Character driven narrative is the first and foremost priority in how Naughty Dog develop its titles and The Lost Legacy is no different. It will live or die depending on how the relationship between the two characters develop. The entire game- and possibly the Uncharted series future – is dependant how Chloe and Nadine interact with one another on their adventure.
The Lost Legacy has a shorter run time on average than Uncharted 4, so every second has to be used to familiarise the player with its cast. One example of this is a new, seemingly innocuous lockpick feature, while fundamentally it is just a simple minigame, it is mechanics like these that Naughty Dog use to help emphasise Chloe’s character; in this case, her sly thievery nature.
While Chloe is a well loved character, choosing a new frontwoman in a stand alone title is an important decision, as mentioned above the entire game is built around it. At the preview event I was able to question the creative director Shaun Escayg as to what swung the deal.
“She was intriguing because, she was mysterious, that’s why she was loved. People knew very little about her and she was a blank canvas for us, so we could tell essentially her origin story if you will and get back into her past, like why she is who she is.”
When questioned on why they chose to partner her up with Nadine Ross, Shaun described her “as the best and the worst character to pair Chloe Frazer up with,” that while they were the complete opposites personality wise, “they both share the common self preservation characteristic,” and that was what makes them a good pair.
In Shaun’s own words “The Lost Legacy is the sum of all the Uncharted games, it’s everything you ever loved about Uncharted in one game. We’ve had the four Uncharted’s to use as a foundation, to pick and choose the particular areas we love the most about the games, enhance them, build upon them and refine them.”
It seems like they had a lot more freedom while developing The Lost Legacy development team were not constrained by 3 games worth of history like Uncharted 4, but instead they were able to tell the story they wanted to in an already well established world, with a relatively clean slate character wise. The Lost Legacy is looking a lot less impenetrable than its predecessor and could be a good jumping on point for newcomers.
I asked Arne Meyer, Naughty Dog’s director of communication, about what they have improved upon in regards to the feedback they received from Uncharted 4; the pacing and the puzzles were his answers. They claim that the game now has a more natural flow and that the puzzles in The Lost Legacy are more akin to those found in the original trilogy.

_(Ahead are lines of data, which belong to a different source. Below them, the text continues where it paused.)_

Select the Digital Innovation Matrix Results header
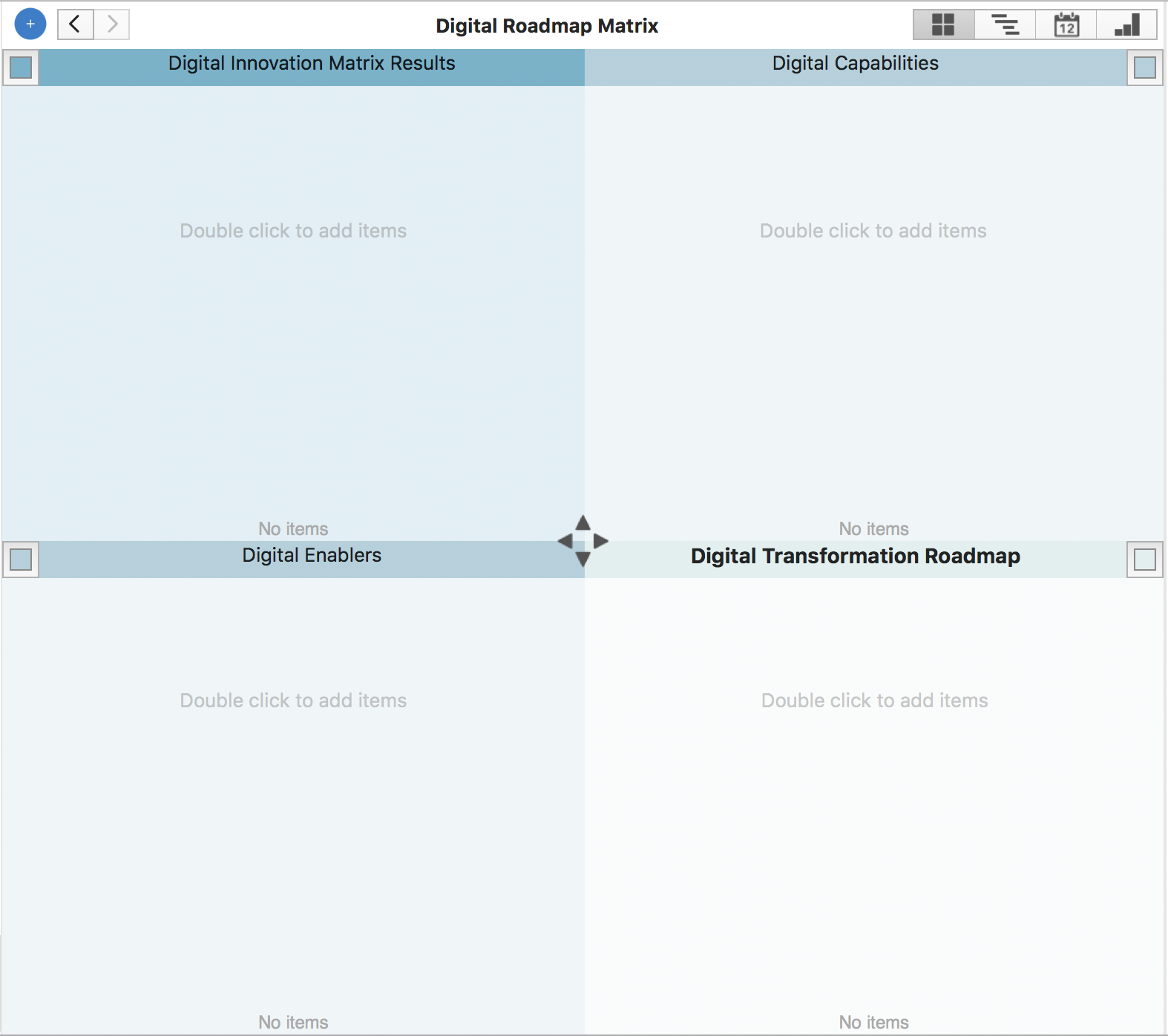Image resolution: width=1168 pixels, height=1036 pixels. 312,64
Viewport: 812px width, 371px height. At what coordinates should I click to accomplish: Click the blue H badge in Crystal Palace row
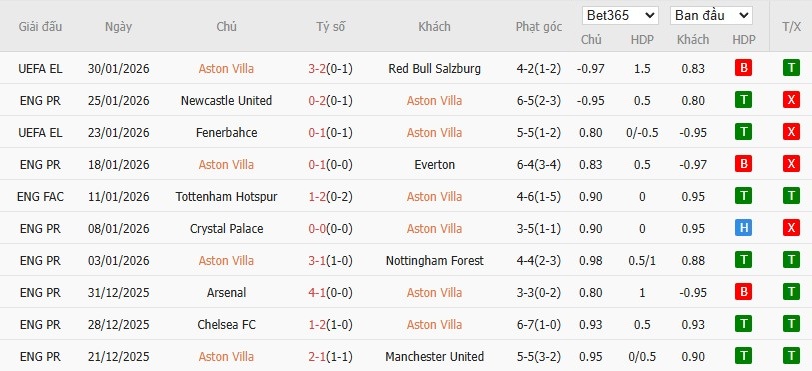(743, 229)
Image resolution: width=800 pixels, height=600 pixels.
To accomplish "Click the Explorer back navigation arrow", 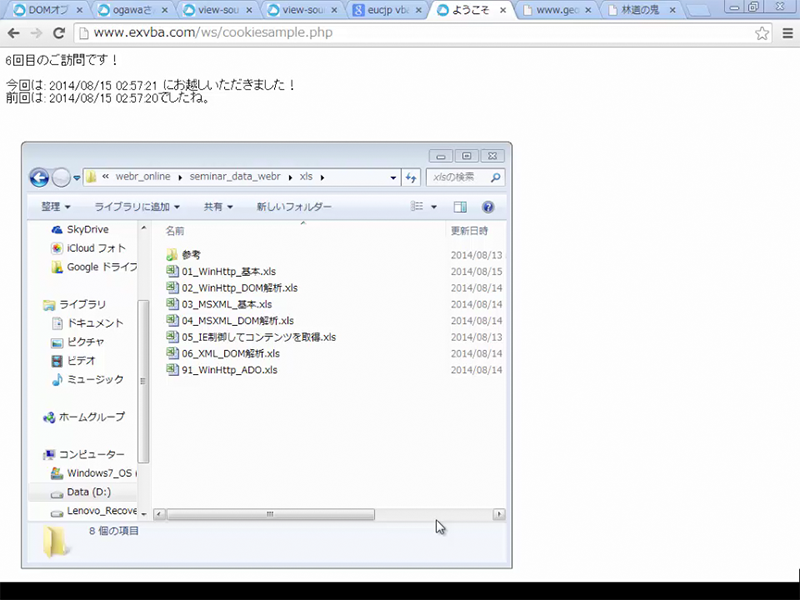I will point(39,178).
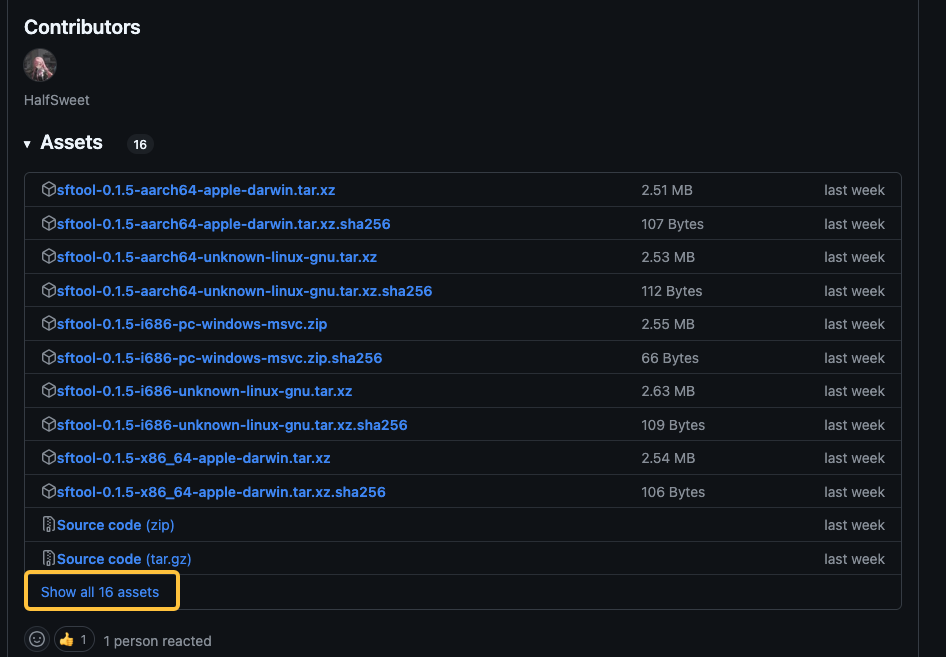The width and height of the screenshot is (946, 657).
Task: Open the smiley add reaction button
Action: 37,639
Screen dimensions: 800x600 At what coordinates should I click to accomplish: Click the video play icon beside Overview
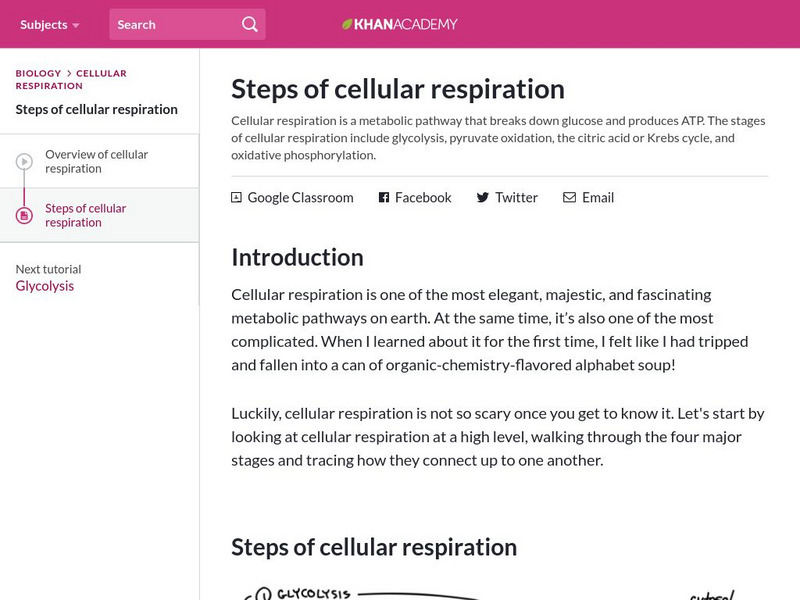pos(24,162)
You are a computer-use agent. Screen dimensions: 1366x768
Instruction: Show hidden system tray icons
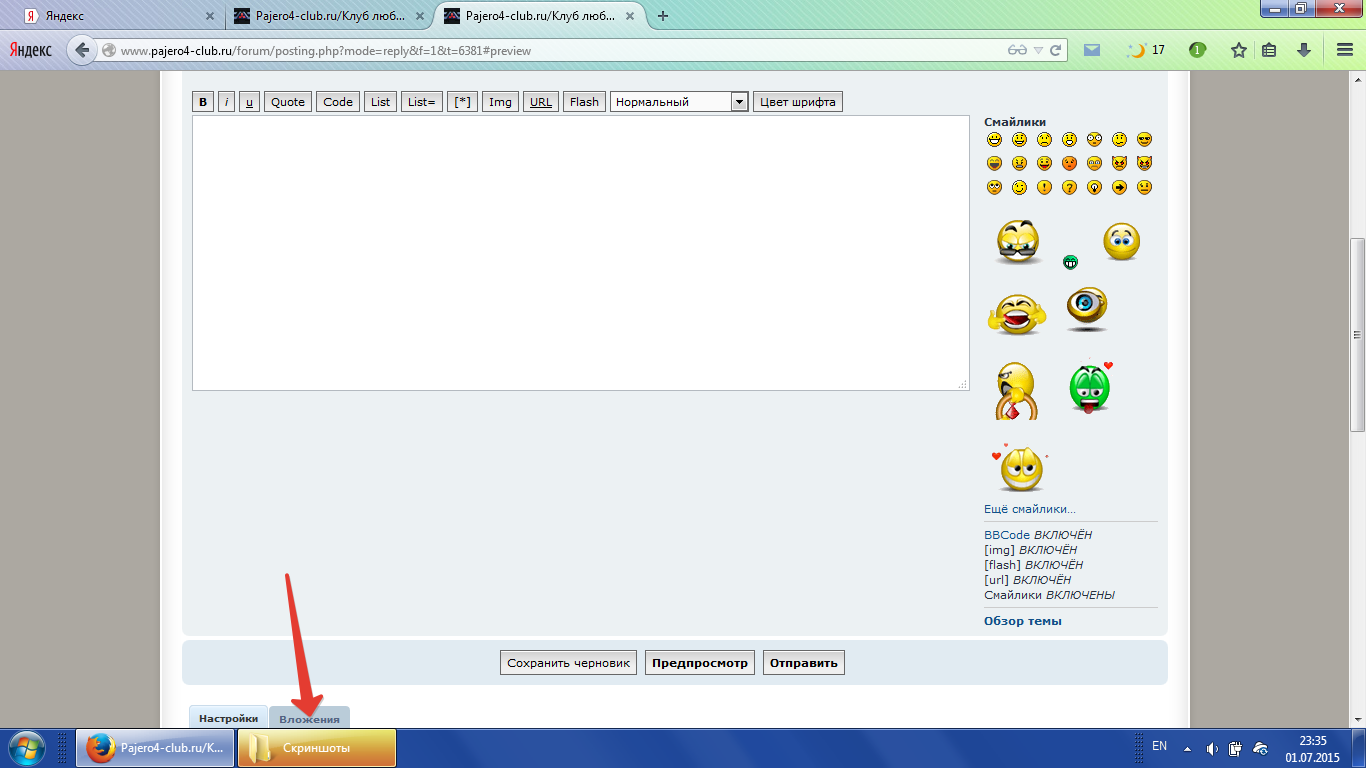1187,748
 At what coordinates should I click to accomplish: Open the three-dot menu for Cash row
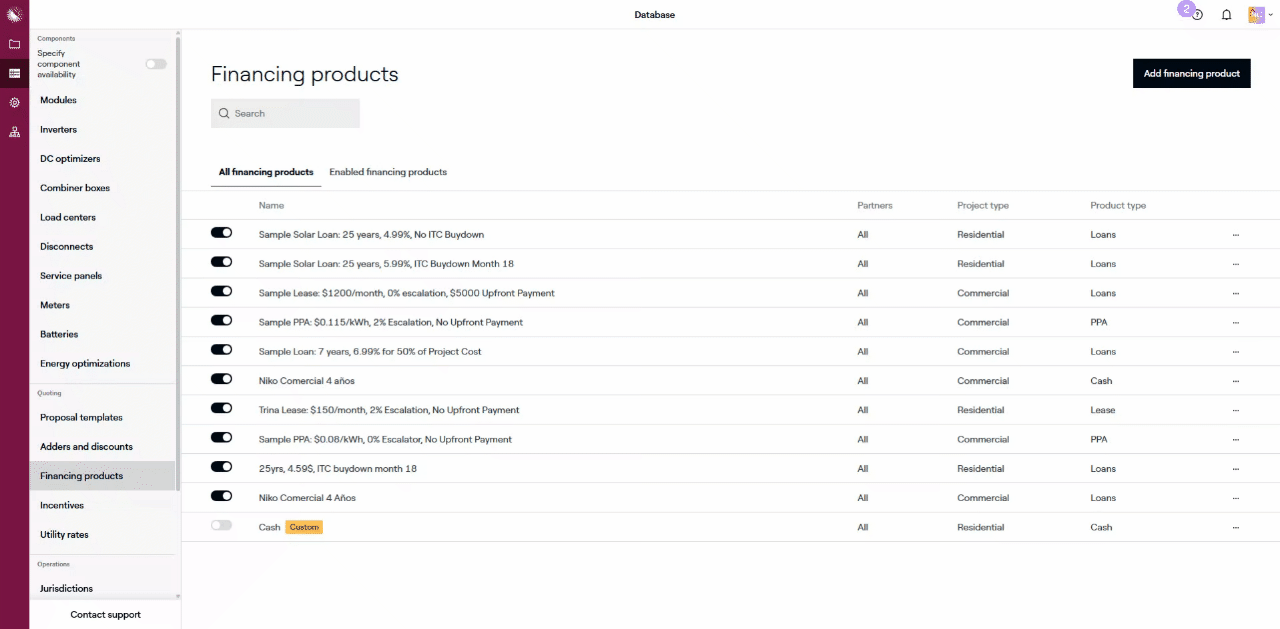(x=1236, y=527)
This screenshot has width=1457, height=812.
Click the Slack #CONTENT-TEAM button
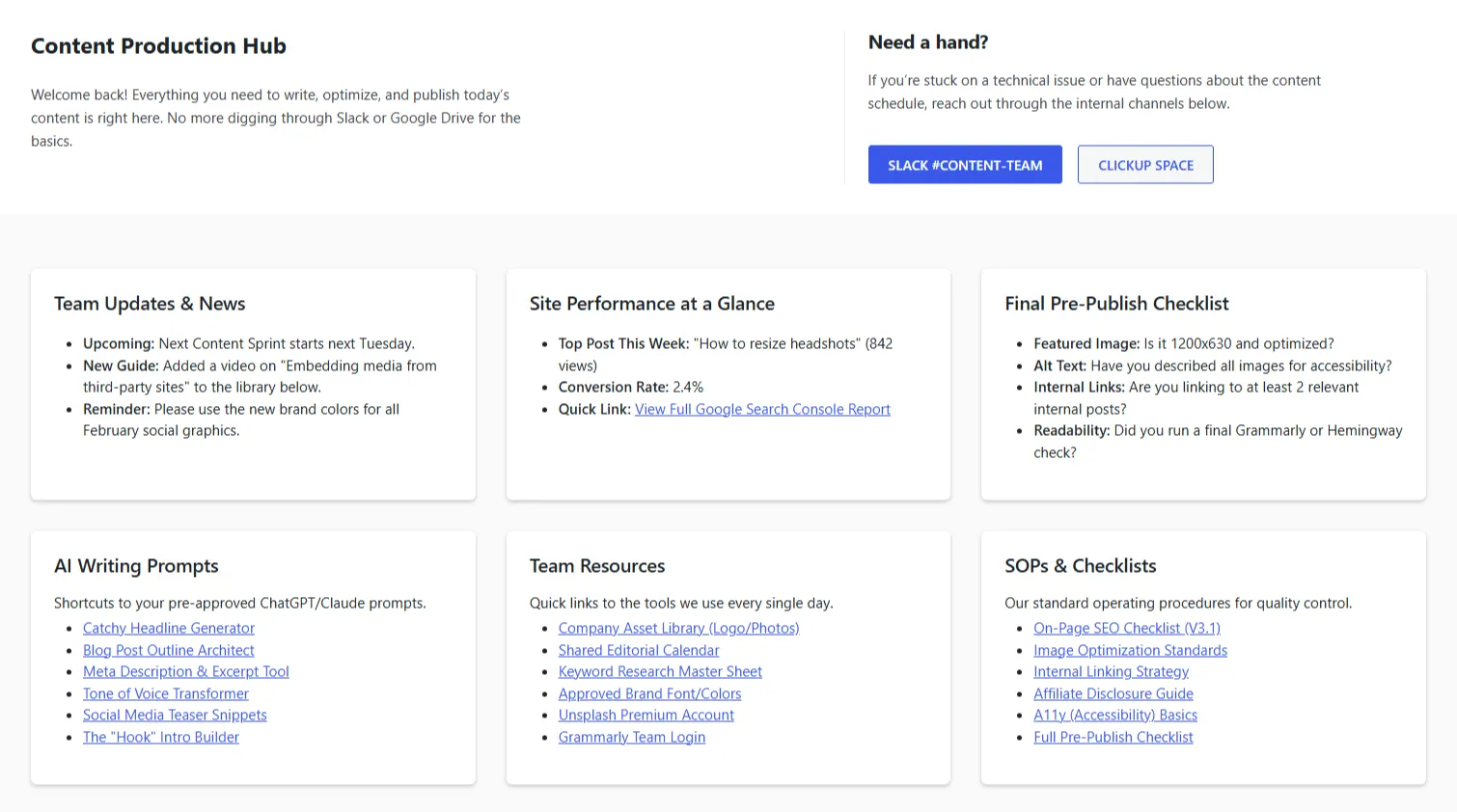tap(964, 165)
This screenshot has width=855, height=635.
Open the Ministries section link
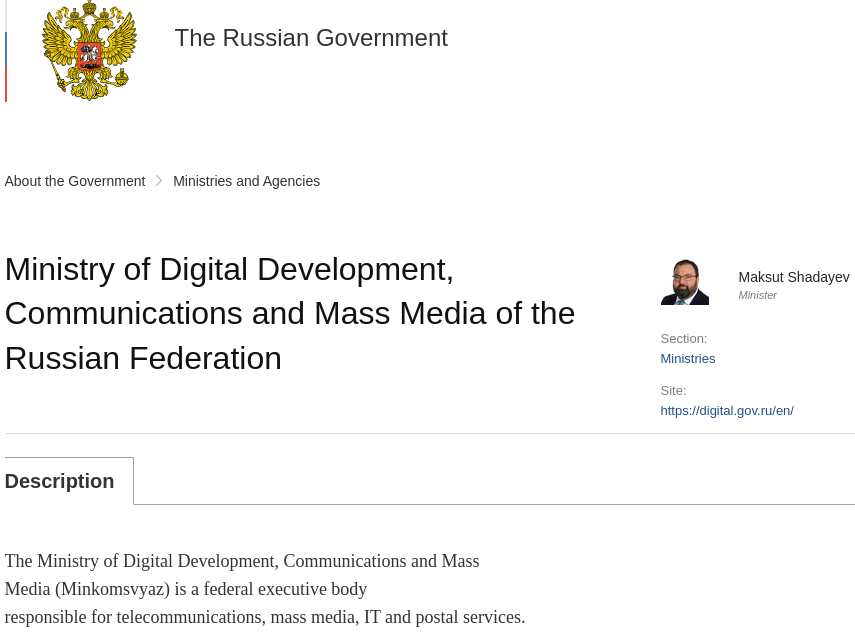tap(687, 358)
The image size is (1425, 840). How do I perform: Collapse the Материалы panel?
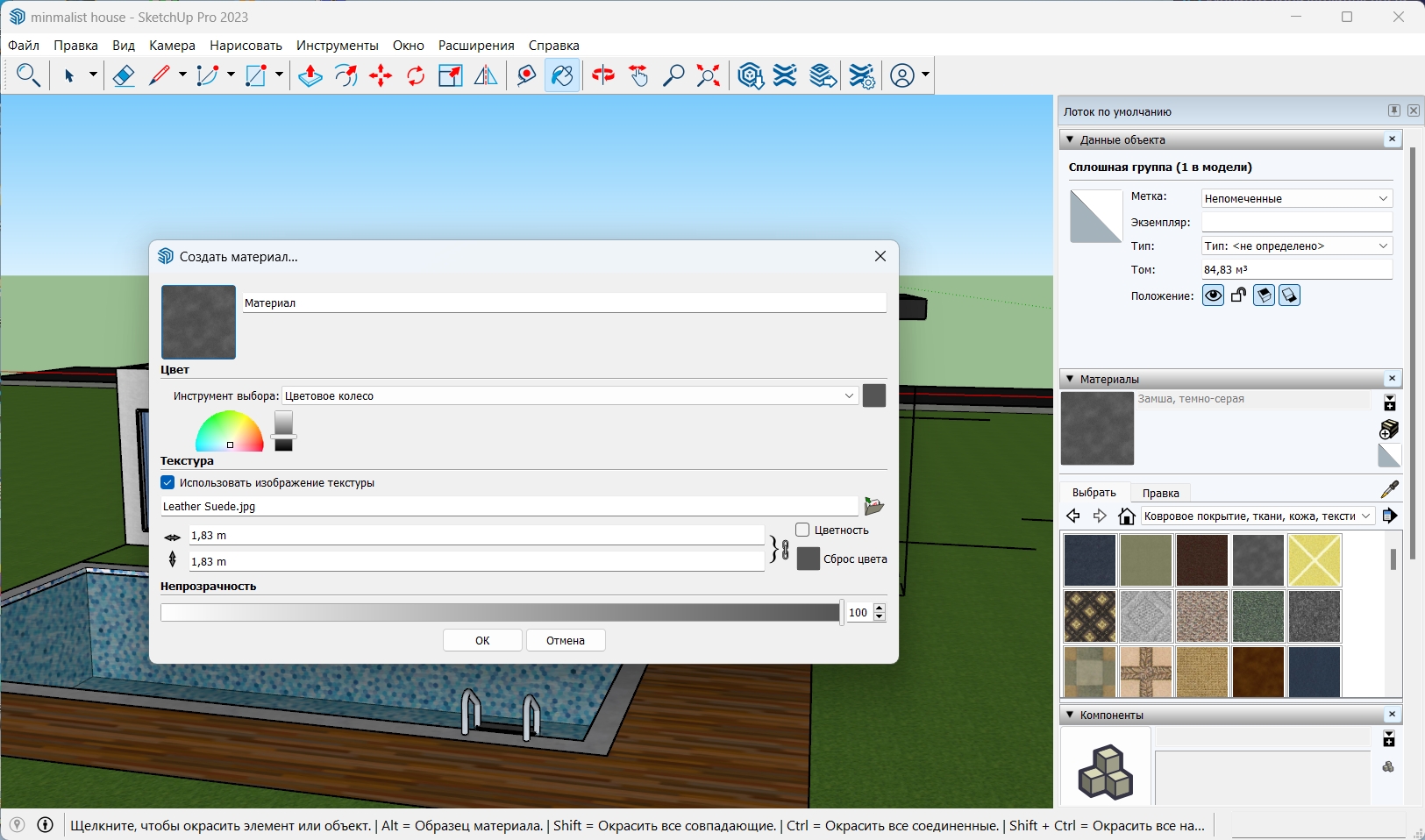[1069, 379]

My time with The Lost Legacy was brief, so I can not say if the pacing has improved and I personally didn’t encounter any puzzles, which I found was Uncharted 4’s greatest pitfall. But in my time with the game, I did get to enjoy Chloe’s and Nadine’s back-and-forth as well as some solid stealth action, which culminated in me nicking some bastard’s sniper rifle and popping his mate’s head. I can confirm it is as enjoyable as ever. However, and without a doubt most importantly of all, I didn’t see a single box with wheels that needed pushing.